# Clutch problems, do i need a new one?



## michelle789 (11 Feb 2009)

Hi,

Hoping someone can help. over the past two weeks or so im finding it sometimes very hard to put the car into 1st and 2nd gear. like this afternoon i had reversed out from a car parking space and it took me 6 attemps to get into 1st gear  the car is a 07 peugeot 407 had it from new milege is nearly 50.000km. 

getting into 3rd,4th,5th gear and reverse is no problem at all. i do alot of town driving aswell as motorway mainly town.

also when i can home now i noticed the fan was louder that normal..in the407 the fan seems to stay on a while once the car is turned of but it was louder than normal i could actually still here it when i closed the front door.

Any idea's appreciated? anyone know how much a new clutch is?


----------



## tyrekicker (11 Feb 2009)

I thought that the sign of a clutch going was when you put your foot down the engine revs but the power doesn't kick in. Dangerous when you go to overtake, etc..


----------



## Smashbox (11 Feb 2009)

Would that maybe be a problem with the gearbox itself?!


----------



## baldyman27 (11 Feb 2009)

Smashbox said:


> Would that maybe be a problem with the gearbox itself?!


 
How did you come up with your alias Smashbox?!!! Sounds like a gearbox problem to me too. If its a 07, then presumably its still under warranty, even if it isn't I'd be surprised if Peugeot wouldn't cover at least part of the cost.


----------



## michelle789 (11 Feb 2009)

> **Available data**
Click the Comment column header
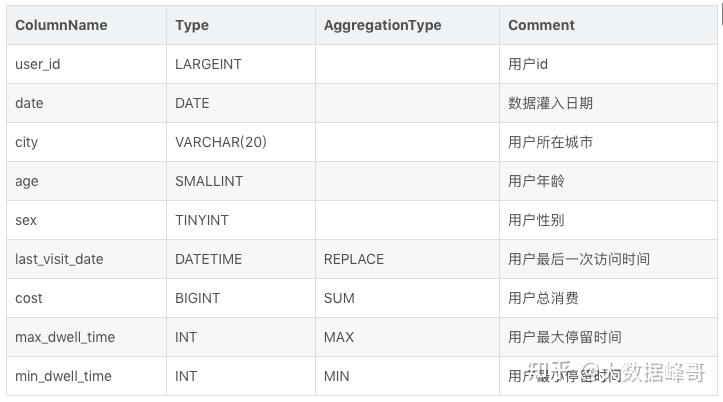Image resolution: width=723 pixels, height=402 pixels. coord(541,25)
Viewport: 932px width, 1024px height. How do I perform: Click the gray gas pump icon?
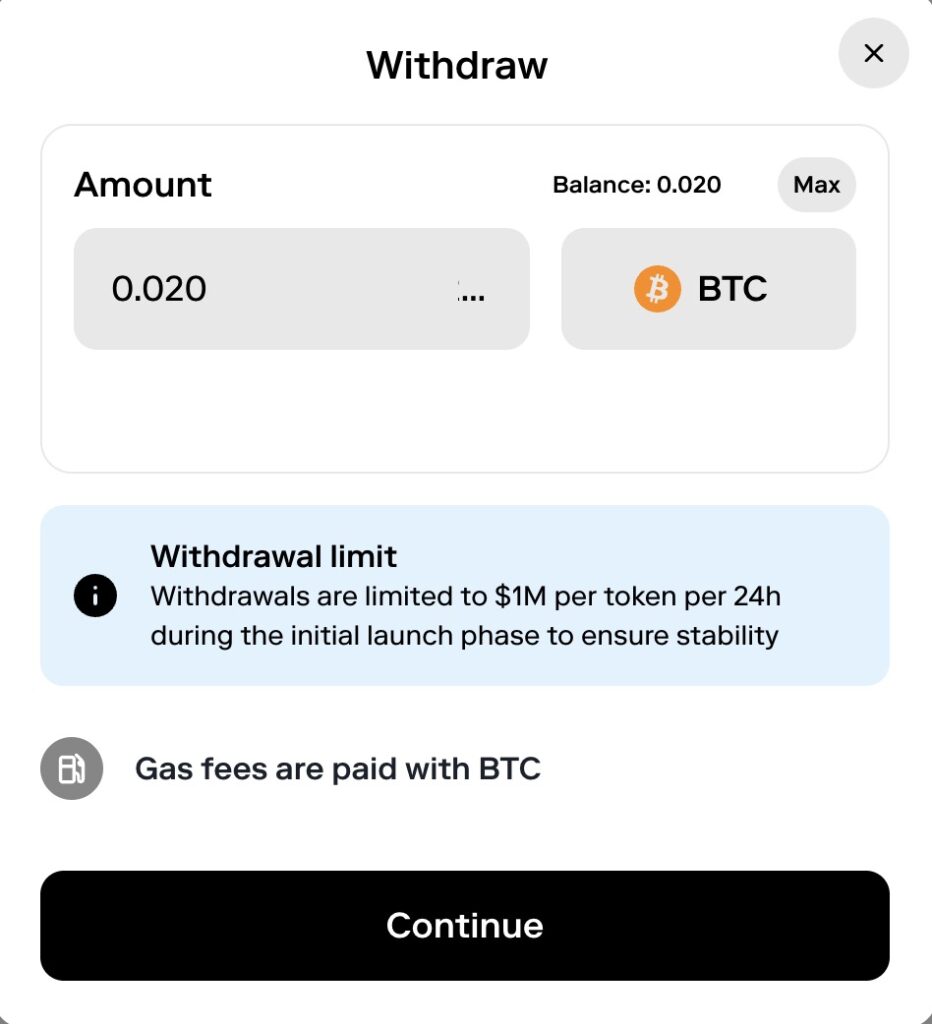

> **What to work on**
Rewrite the part of the clutch thread that begins with "# Clutch problems, do" and ends with "is nearly 50.000km.", replacing "parking space" with "parking bay".

> **Result of this task**
# Clutch problems, do i need a new one?



## michelle789 (11 Feb 2009)

Hi,

Hoping someone can help. over the past two weeks or so im finding it sometimes very hard to put the car into 1st and 2nd gear. like this afternoon i had reversed out from a car parking bay and it took me 6 attemps to get into 1st gear  the car is a 07 peugeot 407 had it from new milege is nearly 50.000km.